Clara siempre había sido una niña risueña y alegre, pero, de la noche a la mañana, nada más cumplir doce años, la cosa se torció…
Clara adoraba a su perro Bingo y a su gata Mora, la música y el baile, pintar y dibujar, jugar con sus amigas, pasear con sus papás… Le encantaba aprender cosas nuevas cada día en el cole, y era realmente buena en mates. Clara siempre estaba contenta. Clara era feliz.
Y es que Clara nunca olvidará el día en que todo cambió, el día en que su mundo se desmoronó.
Era una nublada mañana de septiembre, era el tercer día de escuela. Las hojas de los árboles del patio caían lentamente y crujían bajo las pisadas apresuradas de los estudiantes. El otoño estaba cerca.
Caras nuevas, pero conocidas, ocupaban ahora los pupitres de su futura clase. Eran tres chicas, un año mayores que el resto. Eran las llamadas “repetidoras”.

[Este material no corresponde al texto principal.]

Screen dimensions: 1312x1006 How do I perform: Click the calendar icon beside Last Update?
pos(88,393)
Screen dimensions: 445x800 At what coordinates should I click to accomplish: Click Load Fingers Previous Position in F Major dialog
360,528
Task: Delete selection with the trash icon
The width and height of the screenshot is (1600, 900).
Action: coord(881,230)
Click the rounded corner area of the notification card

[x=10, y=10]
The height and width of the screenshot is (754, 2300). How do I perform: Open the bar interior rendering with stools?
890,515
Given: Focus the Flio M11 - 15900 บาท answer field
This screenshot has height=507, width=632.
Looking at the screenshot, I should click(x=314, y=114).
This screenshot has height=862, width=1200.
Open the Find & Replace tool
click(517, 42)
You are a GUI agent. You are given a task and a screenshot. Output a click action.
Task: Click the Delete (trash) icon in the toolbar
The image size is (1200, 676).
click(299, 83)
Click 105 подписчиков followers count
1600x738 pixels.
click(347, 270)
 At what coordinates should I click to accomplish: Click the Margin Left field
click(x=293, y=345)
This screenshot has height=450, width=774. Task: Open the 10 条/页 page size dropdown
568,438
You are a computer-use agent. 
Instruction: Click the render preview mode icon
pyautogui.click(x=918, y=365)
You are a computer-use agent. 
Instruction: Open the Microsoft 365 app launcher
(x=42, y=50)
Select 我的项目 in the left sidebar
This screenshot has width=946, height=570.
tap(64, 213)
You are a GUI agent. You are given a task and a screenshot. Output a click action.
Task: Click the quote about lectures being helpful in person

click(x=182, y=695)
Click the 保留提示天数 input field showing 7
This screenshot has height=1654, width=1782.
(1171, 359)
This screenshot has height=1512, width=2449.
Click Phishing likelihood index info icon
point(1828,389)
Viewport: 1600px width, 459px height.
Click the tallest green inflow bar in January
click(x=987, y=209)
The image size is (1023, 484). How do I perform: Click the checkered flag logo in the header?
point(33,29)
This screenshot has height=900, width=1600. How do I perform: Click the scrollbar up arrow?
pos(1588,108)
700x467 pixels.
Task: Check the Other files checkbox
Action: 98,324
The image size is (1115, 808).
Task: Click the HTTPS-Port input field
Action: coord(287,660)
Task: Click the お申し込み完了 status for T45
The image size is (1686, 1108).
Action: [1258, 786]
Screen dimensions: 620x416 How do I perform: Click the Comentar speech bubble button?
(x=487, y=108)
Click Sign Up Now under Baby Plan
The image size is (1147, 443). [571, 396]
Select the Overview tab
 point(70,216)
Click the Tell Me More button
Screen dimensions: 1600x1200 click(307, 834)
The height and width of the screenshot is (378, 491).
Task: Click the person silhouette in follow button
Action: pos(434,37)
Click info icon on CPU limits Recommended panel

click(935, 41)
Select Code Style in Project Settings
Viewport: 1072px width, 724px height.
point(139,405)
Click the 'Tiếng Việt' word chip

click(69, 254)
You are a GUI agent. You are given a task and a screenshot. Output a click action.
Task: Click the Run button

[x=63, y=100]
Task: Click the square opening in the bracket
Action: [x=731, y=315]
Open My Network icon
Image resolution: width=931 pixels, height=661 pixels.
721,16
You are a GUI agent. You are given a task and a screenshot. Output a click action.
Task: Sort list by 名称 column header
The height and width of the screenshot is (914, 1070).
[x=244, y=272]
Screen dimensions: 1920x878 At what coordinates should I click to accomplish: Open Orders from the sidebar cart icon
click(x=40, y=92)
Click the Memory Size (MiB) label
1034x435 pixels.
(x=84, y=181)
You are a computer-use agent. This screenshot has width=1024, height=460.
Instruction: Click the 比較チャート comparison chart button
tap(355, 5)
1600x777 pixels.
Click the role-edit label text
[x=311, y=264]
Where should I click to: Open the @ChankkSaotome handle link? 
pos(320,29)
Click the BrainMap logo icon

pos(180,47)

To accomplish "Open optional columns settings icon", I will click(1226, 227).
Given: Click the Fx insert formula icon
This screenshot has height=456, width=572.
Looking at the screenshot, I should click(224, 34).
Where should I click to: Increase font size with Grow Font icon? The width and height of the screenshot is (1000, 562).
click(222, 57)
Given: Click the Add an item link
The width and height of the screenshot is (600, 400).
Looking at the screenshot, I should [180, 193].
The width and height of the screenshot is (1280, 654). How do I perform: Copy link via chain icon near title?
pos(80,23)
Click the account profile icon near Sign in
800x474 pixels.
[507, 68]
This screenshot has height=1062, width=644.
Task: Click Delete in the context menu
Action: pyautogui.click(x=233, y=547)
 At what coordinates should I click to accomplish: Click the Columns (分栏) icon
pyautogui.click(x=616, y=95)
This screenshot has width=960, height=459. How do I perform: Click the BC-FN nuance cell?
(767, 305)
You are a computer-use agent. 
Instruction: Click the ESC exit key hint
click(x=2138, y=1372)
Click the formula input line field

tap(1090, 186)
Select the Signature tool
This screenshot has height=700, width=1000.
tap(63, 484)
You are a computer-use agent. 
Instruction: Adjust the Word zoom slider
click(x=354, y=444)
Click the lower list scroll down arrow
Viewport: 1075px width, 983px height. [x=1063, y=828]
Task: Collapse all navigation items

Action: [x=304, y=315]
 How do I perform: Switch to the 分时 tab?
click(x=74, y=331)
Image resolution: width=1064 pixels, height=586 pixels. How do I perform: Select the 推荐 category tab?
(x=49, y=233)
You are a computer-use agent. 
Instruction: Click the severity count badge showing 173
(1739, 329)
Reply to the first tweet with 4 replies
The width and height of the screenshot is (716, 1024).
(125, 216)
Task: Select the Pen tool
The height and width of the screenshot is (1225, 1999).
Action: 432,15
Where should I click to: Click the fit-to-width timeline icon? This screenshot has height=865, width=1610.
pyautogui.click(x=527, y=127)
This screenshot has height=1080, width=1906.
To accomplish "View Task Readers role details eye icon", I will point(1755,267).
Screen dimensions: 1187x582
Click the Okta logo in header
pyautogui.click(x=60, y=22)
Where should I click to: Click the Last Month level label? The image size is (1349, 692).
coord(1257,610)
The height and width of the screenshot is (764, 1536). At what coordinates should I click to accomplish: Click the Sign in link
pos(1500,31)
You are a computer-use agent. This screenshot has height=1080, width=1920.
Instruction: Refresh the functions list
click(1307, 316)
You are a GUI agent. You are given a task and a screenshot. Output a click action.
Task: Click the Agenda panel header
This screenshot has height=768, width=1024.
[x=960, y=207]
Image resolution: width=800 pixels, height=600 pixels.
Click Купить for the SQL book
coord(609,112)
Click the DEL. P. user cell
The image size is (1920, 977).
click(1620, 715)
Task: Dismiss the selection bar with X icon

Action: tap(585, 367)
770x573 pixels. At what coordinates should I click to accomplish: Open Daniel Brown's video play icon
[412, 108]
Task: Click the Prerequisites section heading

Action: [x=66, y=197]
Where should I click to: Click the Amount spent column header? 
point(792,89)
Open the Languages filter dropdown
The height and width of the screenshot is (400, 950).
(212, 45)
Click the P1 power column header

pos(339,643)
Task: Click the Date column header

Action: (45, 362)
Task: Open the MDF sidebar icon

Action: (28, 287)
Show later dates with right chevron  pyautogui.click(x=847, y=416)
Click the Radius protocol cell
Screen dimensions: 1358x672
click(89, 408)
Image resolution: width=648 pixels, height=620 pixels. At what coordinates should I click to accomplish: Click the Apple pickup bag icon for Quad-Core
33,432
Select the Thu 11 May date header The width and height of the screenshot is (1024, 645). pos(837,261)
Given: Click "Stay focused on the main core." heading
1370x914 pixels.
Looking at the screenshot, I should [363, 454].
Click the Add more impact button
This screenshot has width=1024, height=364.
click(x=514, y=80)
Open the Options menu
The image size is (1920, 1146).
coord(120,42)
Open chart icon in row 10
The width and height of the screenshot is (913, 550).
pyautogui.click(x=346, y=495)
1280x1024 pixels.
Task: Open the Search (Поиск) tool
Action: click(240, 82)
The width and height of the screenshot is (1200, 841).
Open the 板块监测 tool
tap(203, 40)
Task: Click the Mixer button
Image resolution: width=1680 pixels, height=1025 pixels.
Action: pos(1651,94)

Clara se había sentido muy observada desde el primer día por sus nuevas compañeras y, en ocasiones, hasta intimidada.
« ¿Por qué me mirarán tanto?», se preguntaba extrañada.
Ellas la observaban y observaban, murmuraban y murmuraban. En su tercer día de escuela, Clara supo enseguida que aquellas chicas no se lo iban a poner nada fácil…
― Clara es una foca ―oyó que decía una voz detrás de ella.
Enseguida, a aquel nefasto comentario le siguieron unas risas todavía más incómodas.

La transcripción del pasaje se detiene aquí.